YOUR OBJECTIVE: Report every line of the records beneath this task that holds the string "options".

***

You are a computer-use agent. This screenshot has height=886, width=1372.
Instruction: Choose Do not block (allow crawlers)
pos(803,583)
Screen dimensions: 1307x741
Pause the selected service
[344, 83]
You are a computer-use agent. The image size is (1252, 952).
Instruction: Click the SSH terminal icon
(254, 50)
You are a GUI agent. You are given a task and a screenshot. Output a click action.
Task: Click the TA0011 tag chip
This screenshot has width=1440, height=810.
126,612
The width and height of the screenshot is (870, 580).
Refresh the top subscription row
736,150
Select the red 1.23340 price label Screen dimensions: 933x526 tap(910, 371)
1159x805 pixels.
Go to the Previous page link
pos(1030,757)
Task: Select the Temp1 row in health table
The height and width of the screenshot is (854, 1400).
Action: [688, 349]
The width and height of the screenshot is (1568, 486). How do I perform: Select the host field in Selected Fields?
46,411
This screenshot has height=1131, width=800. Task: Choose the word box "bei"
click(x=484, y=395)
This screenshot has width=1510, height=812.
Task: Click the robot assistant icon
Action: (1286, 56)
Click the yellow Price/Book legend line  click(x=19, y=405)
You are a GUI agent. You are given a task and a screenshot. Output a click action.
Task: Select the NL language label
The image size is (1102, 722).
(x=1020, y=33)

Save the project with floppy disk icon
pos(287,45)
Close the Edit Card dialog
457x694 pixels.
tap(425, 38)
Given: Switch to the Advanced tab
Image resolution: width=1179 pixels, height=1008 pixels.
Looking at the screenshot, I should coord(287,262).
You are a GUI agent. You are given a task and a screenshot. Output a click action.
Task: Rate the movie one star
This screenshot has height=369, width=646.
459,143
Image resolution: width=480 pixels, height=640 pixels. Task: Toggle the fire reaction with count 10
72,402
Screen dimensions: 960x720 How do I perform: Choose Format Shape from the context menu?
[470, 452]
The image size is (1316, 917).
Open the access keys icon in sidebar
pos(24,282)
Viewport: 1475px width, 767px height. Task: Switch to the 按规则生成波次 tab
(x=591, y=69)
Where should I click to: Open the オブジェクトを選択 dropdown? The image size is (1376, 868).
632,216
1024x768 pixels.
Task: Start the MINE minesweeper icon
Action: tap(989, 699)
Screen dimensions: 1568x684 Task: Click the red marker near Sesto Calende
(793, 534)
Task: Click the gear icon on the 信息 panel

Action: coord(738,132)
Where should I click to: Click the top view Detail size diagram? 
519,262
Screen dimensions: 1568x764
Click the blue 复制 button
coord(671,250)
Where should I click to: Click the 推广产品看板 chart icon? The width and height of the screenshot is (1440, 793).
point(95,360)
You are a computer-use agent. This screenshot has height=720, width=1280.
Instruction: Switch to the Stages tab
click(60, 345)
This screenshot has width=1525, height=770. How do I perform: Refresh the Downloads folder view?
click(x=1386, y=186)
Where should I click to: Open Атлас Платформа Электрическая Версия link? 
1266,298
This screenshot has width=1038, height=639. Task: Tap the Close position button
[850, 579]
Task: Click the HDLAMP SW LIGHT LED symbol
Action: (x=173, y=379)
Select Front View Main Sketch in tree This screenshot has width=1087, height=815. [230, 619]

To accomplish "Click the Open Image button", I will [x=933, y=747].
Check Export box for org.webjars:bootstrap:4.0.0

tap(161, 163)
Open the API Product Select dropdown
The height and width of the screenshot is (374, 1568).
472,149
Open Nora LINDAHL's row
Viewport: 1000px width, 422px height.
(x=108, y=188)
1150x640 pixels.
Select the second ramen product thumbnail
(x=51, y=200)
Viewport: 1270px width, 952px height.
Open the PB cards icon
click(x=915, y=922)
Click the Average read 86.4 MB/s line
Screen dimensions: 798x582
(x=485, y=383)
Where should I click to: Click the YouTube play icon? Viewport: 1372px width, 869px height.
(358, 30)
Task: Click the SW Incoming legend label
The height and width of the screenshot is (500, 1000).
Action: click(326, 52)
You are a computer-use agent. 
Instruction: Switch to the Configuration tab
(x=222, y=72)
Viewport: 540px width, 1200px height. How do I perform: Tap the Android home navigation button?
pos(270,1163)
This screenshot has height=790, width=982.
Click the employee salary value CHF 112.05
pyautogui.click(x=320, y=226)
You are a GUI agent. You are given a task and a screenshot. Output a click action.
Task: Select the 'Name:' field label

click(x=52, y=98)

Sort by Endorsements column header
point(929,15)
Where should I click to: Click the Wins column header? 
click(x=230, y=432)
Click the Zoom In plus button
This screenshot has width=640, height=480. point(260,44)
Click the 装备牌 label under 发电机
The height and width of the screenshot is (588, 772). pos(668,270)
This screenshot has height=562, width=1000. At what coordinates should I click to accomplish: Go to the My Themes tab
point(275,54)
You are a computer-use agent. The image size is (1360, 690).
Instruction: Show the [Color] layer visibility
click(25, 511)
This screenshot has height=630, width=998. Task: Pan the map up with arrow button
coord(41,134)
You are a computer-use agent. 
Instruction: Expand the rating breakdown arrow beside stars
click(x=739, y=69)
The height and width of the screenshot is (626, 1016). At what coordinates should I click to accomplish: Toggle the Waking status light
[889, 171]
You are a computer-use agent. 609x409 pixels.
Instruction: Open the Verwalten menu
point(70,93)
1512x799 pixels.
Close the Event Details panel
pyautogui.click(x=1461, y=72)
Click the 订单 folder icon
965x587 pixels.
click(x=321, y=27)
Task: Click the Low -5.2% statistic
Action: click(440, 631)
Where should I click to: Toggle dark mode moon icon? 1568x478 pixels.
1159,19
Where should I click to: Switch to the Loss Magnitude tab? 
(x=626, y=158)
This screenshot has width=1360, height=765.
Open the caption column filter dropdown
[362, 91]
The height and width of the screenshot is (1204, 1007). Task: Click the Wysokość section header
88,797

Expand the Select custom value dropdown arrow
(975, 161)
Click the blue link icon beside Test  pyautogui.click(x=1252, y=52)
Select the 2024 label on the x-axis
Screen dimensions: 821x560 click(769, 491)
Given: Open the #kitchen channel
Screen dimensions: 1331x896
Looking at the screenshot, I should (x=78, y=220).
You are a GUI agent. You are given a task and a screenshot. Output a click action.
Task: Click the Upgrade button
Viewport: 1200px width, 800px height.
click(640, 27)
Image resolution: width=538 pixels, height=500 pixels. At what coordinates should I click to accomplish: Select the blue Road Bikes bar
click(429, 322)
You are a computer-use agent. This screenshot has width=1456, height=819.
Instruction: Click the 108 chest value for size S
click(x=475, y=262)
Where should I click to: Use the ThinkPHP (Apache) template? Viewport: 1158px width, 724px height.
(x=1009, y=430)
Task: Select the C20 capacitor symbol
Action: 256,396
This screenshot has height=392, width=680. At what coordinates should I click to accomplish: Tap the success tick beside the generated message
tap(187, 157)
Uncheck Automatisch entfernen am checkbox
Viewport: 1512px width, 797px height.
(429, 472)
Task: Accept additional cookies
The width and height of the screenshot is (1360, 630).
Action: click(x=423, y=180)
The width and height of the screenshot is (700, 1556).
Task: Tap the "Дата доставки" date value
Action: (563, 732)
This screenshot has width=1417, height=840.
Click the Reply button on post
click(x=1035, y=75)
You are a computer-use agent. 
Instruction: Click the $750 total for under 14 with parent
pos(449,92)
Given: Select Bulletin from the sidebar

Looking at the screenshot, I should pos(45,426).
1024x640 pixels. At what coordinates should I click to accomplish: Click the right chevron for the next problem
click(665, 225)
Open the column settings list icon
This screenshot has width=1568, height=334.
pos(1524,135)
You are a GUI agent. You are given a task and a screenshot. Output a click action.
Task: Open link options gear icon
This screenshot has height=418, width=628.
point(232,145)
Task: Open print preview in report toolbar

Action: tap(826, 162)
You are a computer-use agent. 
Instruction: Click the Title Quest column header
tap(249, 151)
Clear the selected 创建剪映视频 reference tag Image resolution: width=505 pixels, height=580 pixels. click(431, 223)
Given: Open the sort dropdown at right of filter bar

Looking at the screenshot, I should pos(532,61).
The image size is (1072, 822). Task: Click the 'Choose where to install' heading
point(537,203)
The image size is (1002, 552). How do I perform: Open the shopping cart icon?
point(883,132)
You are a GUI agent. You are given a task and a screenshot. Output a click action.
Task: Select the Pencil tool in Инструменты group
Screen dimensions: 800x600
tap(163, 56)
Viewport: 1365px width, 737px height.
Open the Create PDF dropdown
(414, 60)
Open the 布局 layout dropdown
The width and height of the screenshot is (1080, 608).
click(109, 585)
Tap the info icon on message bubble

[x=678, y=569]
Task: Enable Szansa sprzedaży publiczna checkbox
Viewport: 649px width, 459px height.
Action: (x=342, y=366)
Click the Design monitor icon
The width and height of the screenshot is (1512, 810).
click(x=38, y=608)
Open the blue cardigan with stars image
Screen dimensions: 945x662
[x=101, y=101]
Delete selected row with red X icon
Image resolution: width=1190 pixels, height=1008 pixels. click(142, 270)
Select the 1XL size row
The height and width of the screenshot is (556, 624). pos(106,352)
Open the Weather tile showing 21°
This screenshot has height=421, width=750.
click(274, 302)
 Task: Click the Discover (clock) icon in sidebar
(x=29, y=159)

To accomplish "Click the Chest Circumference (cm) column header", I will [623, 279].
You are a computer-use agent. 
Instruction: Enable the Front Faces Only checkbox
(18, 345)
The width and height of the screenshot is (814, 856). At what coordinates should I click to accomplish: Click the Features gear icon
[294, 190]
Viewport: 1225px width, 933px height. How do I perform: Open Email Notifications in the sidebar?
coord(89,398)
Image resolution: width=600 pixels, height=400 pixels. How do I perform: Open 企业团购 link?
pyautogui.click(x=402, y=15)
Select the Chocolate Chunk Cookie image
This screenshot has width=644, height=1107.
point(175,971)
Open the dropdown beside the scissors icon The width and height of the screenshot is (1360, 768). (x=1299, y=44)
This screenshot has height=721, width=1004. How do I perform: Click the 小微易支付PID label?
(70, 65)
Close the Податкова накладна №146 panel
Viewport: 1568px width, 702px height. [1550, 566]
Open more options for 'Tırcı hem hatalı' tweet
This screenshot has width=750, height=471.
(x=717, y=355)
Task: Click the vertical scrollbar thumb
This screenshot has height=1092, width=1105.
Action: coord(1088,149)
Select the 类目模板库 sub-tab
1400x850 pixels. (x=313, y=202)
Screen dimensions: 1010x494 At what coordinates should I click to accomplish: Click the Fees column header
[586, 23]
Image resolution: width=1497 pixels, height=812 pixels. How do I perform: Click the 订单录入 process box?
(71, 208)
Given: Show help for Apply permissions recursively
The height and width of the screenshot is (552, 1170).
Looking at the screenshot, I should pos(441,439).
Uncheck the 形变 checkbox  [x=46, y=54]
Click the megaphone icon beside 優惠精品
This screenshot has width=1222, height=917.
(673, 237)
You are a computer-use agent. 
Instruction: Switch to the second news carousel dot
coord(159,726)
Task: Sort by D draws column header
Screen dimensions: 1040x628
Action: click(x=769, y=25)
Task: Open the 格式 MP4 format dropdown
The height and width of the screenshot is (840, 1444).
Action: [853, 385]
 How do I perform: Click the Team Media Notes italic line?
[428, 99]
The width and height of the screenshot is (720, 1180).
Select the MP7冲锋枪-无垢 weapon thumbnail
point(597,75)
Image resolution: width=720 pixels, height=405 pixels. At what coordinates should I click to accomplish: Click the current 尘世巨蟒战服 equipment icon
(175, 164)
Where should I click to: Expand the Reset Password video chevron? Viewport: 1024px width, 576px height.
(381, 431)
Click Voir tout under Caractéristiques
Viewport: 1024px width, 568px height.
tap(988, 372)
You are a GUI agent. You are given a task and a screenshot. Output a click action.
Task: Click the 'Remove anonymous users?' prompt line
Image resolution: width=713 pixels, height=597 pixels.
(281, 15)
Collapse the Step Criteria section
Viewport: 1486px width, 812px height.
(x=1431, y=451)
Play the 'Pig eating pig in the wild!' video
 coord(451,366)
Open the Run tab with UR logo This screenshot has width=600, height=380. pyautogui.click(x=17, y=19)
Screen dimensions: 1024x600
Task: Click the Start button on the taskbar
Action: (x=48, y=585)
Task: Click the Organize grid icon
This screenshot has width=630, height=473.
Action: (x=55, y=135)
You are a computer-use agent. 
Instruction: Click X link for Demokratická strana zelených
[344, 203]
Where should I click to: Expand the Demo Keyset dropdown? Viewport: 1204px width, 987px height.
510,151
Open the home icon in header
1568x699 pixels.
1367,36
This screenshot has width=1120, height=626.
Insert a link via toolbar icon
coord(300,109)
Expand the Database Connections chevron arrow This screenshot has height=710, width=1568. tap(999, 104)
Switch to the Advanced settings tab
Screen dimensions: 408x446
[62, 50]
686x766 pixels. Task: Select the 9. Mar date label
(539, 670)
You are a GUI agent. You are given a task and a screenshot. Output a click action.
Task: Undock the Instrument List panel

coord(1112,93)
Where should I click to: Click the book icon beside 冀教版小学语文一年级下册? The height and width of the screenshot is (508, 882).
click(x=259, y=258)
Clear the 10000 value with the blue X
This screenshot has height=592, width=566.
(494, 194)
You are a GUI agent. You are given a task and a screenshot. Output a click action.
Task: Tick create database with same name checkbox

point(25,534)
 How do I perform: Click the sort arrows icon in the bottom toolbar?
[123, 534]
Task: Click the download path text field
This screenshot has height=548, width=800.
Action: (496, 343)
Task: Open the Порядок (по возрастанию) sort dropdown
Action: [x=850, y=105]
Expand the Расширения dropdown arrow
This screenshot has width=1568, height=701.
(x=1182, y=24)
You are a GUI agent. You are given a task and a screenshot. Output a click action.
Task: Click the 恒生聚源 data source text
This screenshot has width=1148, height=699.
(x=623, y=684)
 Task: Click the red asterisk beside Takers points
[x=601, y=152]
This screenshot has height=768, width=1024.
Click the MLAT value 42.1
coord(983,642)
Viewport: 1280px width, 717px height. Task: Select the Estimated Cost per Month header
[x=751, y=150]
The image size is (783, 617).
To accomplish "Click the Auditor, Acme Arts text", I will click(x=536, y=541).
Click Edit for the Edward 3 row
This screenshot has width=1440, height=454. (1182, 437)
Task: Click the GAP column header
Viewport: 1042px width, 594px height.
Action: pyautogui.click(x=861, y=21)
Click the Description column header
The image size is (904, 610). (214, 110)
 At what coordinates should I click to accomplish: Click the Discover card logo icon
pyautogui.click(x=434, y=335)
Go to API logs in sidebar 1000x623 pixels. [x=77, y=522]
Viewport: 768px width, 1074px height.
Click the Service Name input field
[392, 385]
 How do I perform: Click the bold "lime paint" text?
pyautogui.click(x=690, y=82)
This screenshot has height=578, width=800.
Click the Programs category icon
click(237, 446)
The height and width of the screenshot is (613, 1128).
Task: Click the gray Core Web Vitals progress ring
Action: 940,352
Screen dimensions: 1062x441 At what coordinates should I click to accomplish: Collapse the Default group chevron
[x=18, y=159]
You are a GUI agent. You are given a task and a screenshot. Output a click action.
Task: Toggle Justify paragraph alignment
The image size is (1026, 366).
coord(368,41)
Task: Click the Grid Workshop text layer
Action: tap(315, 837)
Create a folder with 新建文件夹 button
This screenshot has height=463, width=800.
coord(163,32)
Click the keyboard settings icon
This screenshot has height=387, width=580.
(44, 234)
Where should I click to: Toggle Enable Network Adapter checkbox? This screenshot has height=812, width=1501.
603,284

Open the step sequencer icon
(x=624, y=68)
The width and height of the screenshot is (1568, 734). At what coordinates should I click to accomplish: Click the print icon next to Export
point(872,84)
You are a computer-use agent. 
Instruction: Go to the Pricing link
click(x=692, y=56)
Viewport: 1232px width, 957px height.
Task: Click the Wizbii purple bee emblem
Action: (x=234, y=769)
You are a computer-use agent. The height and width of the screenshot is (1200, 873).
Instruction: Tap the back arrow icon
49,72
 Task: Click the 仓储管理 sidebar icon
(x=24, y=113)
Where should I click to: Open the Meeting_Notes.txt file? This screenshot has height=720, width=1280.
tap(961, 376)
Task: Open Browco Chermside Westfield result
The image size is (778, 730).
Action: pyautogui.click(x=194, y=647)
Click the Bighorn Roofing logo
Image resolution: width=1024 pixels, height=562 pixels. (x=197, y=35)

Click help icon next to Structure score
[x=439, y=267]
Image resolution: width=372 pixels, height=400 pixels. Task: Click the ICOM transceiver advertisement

***

SOLUTION BELOW:
Task: Open link options gear icon
Open more options for 'Tırcı hem hatalı' tweet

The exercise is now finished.